The Slog view remains that the eurozone will melt down anyway in the light of the Spanish (then Italian and French) problems. But already yesterday at a press conference after their first meeting, German Chancellor Angela Merkel and French President Francois Hollande said they would consider measures to spur economic growth in Greece. Fine, they added ‘as long as voters there committed to the austerity demanded to stay in the euro’ as an oxymoronic attempt to look as if they were on the same page of the hymn book: but this is not a demand Merkel can any longer enforce. Austerity is now seen by many of the German soft and hard Left as a chronic policy failure. The SPD would reverse it if returned to power – and to make their point clear, the Hard German Left torched the car of Greek task force leader Horst Reichenbach outside SW Berlin in Glienicker last Sunday night. An extreme-Left group claimed responsibility in a letter to the Berliner Morgenpost newspaper the following day.

But fakery is everywhere in Athens. To complicate matters further – and in a probable attempt to discredit Independent Greeks – the office of President Papoulias on Tuesday issued a statement saying that he’d given a document on Sunday by the leader of Independent Greeks, Panos Kammenos, containing “various scenarios for the formation of a government”. Kammenos insists that he did no such thing, and had written no such document. (Venizelos is seen in the transcripts of Coalition talks attempting a similar trick at the expense of Alexis Tsipras and Syriza.)

The document was all over the media by late Monday, with Kammenos appearing to  back a coalition government in the event of a “national emergency”, but the person Kammenos insisting he knew nothing about the document.

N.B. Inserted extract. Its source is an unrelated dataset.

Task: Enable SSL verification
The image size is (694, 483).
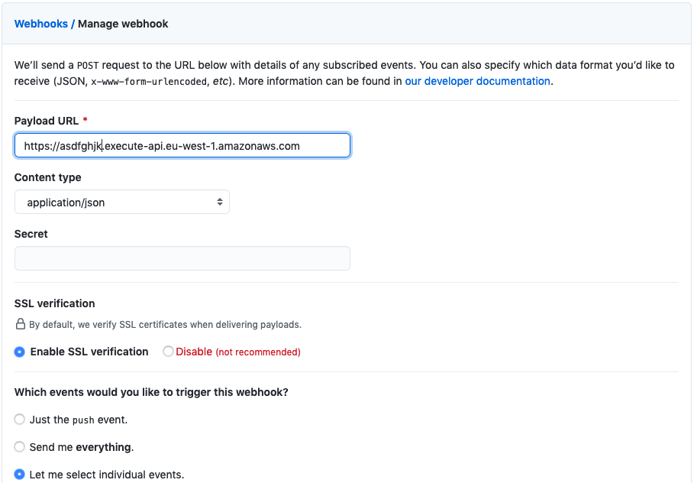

Emerging from the melee for a concluding paragraph, clear minds must face what Berlin has created here. Its blind rigidity about austerity coupled with blind-eye support for banking madness and mendacity has created an EU in which, bizarrely, the markets don’t trust Brussels and EU citizens don’t trust Germany. The Merkel Government then compounded the crime by using a hypocritically moralising tone of voice depicting Germans as thrifty and ClubMed citizens as lazy Untermenschen. Along the way, she and her Dr Strangelove Wolfgang Schäuble (in alliance with the doggerel idiot Herman Van Rompuy) have pulled off a quite amazing feat: the alienation of bond dealers, Mario Draghi, ClubMed Governments, the British and, ultimately, the French electorate.

The launch of a vigorous suit against Goldman Sachs (alongside more honesty from the outset about the need to acknowledge past mistakes, and the promotion broadscale debt forgiveness) could’ve made Brussels and Berlin the permanent heroes of this crisis. That they funked it completely reveals the profundity of their incompetence, and illiberal scheming on the side of big State big business – rather than in support of the European citizen.

The result will be a kaleidoscope of problems with which their successors  throughout Europe will have to deal for many years to come – the outcome of which remains both murky and gloomy. I am glad to see a free Greece, but I do not want a Far Left Government in Athens. I will be happy to see baseless austerity ditched, but the details of growth are still absent. I am delighted to see German trumphalism reined in, but the innate imbalance of the eurozone remains a problem not even tackled let alone solved. I would be glad to see the eruozone collapse, but I don’t want either a return for Franco-German emnity or the banking tidal wave that will hit Britain’s shores afterwards. I’m glad to see the nasty imp Sarkozy make an exit, but Hollande’s brand of wishy-washy spendiste socialism isn’t going to take France anywhere except to debtors’ prison.

As new recruits to Brussels were informed over many years, “Your basic job is to keep Germany distracted and within its borders”. Both those aims of the EU having failed, I find it even harder now to see any point at all to the European Union.